Teratomas, a specific type of germ cell tumor, usually do not respond to chemotherapy. Thus, surgical removal is the best treatment option for these benign tumors. In contrast, the majority of malignant or cancerous mediastinal non-seminomatous germ cell tumors, except mature teratomas, are primarily treated with a combination of different chemotherapy drugs, including cisplatin, followed by surgery to remove any remaining tumors. This approach was found to be effective in a study comparing two combinations of chemotherapy drugs in patients with advanced germ cell tumors.
Sometimes, one combination of drugs might be preferred over another to help prevent potential lung toxicity and the potential need for additional surgery after chemotherapy. There’s also evidence that a treatment sequence of chemotherapy followed by a procedure known as autologous stem cell transplantation (where a patient’s own stem cells are used to help their body recover from high-dose chemotherapy) might improve a patient’s chance of survival. It’s also important to monitor certain proteins called tumor markers in the blood to assess how well the chemotherapy is working.
Surgical removal of leftover tumor mass is typically recommended to improve overall outcomes. This is true even for patients whose tumor markers remain high after chemotherapy if they are surgically operable.
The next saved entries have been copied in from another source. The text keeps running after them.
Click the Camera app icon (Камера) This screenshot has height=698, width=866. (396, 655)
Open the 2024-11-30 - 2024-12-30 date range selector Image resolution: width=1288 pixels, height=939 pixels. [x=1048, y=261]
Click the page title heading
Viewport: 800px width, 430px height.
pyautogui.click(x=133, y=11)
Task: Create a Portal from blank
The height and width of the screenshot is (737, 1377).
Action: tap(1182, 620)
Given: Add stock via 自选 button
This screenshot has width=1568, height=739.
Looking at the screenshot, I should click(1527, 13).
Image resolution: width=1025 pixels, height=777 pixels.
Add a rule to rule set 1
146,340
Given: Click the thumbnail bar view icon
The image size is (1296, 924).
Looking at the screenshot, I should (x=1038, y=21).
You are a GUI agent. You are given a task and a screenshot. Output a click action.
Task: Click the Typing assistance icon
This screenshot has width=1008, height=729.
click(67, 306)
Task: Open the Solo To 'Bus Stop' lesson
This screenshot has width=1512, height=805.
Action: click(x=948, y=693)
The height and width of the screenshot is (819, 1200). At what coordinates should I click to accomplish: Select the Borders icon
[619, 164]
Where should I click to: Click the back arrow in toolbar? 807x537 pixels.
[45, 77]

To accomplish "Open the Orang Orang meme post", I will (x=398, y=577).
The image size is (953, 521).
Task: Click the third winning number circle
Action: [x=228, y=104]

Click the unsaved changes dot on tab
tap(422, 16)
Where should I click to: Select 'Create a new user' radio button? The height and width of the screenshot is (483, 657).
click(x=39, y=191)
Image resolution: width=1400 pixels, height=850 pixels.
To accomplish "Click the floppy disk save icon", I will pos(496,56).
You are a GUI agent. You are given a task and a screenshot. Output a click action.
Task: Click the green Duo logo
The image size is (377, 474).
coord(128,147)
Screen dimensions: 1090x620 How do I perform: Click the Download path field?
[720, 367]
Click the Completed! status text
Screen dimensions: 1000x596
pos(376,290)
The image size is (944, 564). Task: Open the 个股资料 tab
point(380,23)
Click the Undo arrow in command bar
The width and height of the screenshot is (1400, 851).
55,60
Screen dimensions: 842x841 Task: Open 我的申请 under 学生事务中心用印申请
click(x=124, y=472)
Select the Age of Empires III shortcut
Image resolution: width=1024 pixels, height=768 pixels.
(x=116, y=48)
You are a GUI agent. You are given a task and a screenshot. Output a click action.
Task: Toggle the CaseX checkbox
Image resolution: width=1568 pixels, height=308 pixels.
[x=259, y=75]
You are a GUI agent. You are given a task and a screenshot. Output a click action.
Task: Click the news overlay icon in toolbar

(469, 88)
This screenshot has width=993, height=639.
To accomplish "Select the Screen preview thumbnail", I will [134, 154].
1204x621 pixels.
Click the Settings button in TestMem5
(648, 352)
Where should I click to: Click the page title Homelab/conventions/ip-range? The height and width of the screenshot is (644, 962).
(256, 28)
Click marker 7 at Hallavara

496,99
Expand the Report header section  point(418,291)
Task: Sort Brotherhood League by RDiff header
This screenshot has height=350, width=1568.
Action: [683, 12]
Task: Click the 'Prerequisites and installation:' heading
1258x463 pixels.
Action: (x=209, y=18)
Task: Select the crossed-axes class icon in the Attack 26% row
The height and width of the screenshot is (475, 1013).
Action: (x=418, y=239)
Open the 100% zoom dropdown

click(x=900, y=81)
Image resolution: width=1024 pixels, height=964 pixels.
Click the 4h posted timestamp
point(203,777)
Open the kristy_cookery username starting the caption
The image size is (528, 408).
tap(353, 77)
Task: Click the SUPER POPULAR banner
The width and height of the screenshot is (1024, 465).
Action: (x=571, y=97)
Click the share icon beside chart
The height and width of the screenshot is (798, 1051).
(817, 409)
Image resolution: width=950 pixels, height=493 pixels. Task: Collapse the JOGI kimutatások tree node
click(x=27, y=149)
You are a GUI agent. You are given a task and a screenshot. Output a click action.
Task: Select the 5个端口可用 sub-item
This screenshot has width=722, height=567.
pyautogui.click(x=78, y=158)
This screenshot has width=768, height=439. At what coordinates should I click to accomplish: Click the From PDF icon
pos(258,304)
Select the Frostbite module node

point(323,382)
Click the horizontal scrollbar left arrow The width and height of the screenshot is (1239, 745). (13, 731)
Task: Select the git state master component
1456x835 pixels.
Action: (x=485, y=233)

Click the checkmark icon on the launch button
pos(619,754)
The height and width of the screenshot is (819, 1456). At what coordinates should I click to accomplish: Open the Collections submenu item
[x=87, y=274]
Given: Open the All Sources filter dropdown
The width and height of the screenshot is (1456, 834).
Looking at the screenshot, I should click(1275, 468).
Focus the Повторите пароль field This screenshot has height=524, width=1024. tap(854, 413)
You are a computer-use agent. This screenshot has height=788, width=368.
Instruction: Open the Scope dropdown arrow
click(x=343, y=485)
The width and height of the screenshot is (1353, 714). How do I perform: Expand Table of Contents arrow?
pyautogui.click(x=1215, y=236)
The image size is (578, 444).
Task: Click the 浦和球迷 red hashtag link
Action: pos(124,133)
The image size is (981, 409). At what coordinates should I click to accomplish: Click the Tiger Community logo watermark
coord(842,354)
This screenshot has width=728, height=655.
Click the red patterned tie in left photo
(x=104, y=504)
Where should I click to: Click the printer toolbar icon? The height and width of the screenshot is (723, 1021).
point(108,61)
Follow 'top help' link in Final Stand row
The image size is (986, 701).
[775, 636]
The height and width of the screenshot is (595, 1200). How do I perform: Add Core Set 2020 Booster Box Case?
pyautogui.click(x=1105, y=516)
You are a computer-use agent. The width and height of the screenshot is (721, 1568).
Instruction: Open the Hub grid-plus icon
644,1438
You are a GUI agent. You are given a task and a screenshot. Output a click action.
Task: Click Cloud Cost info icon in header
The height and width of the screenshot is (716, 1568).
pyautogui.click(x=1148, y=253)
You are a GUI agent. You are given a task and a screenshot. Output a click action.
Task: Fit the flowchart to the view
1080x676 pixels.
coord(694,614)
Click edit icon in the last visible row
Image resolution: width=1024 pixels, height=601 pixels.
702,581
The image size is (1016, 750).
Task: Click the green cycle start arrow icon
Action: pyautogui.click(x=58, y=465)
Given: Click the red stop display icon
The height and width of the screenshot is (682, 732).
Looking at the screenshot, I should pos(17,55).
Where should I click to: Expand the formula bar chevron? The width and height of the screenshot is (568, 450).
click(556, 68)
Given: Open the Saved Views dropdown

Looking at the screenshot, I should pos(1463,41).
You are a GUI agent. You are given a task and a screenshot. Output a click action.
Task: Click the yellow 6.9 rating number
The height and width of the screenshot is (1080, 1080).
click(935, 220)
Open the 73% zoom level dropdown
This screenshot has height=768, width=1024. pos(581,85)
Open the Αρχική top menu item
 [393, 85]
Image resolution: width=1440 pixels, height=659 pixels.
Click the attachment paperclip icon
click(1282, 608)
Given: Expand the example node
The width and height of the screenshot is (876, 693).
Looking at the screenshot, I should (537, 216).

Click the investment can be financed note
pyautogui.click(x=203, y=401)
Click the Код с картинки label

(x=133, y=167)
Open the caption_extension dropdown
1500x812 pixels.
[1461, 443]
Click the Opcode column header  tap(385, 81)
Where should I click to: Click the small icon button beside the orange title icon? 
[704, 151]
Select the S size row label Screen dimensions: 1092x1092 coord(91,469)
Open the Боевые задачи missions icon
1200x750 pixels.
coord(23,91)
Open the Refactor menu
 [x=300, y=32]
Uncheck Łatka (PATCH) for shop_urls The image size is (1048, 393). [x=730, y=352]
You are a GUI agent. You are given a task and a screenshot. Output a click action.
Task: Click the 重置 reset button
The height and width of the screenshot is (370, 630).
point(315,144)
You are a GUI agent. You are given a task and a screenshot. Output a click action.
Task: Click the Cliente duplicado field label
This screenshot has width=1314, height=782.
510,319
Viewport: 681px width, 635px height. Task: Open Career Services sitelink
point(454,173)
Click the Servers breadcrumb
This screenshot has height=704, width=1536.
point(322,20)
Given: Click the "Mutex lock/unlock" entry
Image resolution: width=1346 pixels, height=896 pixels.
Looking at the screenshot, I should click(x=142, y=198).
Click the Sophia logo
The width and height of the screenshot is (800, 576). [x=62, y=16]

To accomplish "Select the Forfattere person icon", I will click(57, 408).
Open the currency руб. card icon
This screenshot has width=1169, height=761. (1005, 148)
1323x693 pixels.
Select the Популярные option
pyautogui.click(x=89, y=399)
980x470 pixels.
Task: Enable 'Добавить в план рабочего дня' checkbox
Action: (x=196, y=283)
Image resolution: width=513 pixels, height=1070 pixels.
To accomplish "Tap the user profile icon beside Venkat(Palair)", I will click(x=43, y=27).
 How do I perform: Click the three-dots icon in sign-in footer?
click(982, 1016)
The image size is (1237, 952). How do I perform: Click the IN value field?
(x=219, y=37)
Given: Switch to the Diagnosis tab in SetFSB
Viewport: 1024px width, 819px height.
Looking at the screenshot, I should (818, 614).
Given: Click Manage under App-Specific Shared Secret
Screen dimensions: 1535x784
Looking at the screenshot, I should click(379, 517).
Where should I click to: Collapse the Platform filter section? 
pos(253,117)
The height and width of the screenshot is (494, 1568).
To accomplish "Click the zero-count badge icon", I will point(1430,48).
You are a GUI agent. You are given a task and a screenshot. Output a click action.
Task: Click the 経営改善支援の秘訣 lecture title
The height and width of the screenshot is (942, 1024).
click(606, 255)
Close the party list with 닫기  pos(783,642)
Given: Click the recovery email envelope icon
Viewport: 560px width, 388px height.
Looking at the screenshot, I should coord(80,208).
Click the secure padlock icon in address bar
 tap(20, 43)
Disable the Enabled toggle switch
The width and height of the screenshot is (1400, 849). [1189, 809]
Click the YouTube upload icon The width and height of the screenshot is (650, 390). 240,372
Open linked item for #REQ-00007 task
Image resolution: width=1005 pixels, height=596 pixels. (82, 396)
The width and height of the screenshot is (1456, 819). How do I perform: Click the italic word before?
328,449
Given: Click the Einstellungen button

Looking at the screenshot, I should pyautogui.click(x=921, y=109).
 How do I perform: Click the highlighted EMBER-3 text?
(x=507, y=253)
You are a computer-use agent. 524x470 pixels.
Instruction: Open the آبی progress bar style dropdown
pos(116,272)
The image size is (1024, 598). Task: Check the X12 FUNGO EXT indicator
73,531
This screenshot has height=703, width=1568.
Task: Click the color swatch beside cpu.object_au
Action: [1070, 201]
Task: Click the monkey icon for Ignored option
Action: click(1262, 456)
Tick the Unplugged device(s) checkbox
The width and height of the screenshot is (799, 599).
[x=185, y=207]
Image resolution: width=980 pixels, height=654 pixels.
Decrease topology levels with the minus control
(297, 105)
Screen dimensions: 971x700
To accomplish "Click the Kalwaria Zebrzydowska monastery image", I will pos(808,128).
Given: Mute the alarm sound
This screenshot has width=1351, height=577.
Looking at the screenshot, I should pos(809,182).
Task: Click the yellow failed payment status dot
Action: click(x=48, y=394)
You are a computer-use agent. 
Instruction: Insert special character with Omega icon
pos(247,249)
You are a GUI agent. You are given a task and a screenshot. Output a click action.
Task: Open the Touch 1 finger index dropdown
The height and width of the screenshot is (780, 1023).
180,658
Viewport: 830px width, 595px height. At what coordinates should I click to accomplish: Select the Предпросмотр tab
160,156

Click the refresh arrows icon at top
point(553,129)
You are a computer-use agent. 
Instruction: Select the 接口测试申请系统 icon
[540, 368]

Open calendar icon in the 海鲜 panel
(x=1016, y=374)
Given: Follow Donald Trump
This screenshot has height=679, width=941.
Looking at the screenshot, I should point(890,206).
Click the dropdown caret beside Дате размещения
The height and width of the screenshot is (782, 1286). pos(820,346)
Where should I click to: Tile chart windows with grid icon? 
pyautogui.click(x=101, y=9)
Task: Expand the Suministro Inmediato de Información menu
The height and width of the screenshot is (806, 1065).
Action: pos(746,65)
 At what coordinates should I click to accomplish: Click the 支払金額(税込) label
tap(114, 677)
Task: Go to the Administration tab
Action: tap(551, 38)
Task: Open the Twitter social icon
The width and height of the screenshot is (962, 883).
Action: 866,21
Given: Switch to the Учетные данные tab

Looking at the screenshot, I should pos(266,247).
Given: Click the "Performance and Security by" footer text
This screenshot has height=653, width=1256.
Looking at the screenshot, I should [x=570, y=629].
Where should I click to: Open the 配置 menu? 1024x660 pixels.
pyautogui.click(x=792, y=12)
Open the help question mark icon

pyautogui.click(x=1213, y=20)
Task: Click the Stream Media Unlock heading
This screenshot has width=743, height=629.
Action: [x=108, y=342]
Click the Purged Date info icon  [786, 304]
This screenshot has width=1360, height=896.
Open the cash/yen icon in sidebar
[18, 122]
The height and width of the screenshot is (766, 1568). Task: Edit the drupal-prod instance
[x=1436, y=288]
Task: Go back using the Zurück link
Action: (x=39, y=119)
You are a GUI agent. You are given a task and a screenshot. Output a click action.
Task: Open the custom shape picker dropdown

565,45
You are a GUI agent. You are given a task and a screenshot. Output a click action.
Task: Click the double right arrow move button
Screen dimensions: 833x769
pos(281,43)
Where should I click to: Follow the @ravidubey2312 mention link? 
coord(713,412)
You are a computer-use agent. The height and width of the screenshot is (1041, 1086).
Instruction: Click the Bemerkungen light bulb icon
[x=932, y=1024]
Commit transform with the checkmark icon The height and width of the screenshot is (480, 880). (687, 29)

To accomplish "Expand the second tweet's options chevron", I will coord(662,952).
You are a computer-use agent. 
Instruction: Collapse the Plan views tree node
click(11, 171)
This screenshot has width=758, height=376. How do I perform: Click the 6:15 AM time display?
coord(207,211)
If a viable tumor remains after surgery, more chemotherapy is generally advised. In contrast to seminomas (another type of germ cell tumor), radiation therapy is not typically part of the treatment plan for non-seminomatous germ cell tumors. If the remaining mass after chemotherapy is larger than 3 cm, surgery is recommended. If the mass is a dead lesion or mature teratoma, no further chemotherapy is usually needed.
What else can Mediastinal Nonseminoma be?
These are some conditions that may present similar symptoms to each other:
- Thymoma
- Lymphoma
- Tuberculosis
- Sarcoma
- Neurogenic tumors
- Myasthenia gravis
What to expect with Mediastinal Nonseminoma
The chances of getting better from this disease depend on several factors:
Firstly, the type of cancer cells involved: Seminomas, a specific kind of testicular cancer, generally have a higher chance of successful treatment compared to non-seminomas.
Next, the location of the cancer also matters. Those that are found in the scrotum or an area behind the abdomen called the retroperitoneum, typically have a better outlook compared to those in the brain or in an area inside the chest called the mediastinum.
Furthermore, the higher the initial levels of B HCG and AFP (specific substances in the body that increase when cancer is present), the worse the outlook typically is.
After chemotherapy, the survival chance of seminomas located in the mediastinum is generally higher than non-seminomas. However, germ cell tumors (a different type of cancer) in the mediastinum tend to be more resistant to chemotherapy. These can also affect breathing and some patients may even develop a blood cancer. Patients who have seminomas in the mediastinum and whose disease has spread to other parts of the body generally have the worst survival rates.
Possible Complications When Diagnosed with Mediastinal Nonseminoma
- Development of blood cancer
- Difficulty breathing
- Complications related to chemotherapy
- Radiation treatment related complications such as expedited heart disease
Recovery from Mediastinal Nonseminoma
It’s important for patients to have regular check-ups in the long term since it’s not unusual for the condition to return after some time. For kids who have undergone radiation treatment, it’s possible to experience a decrease in intellectual ability and develop hearing issues.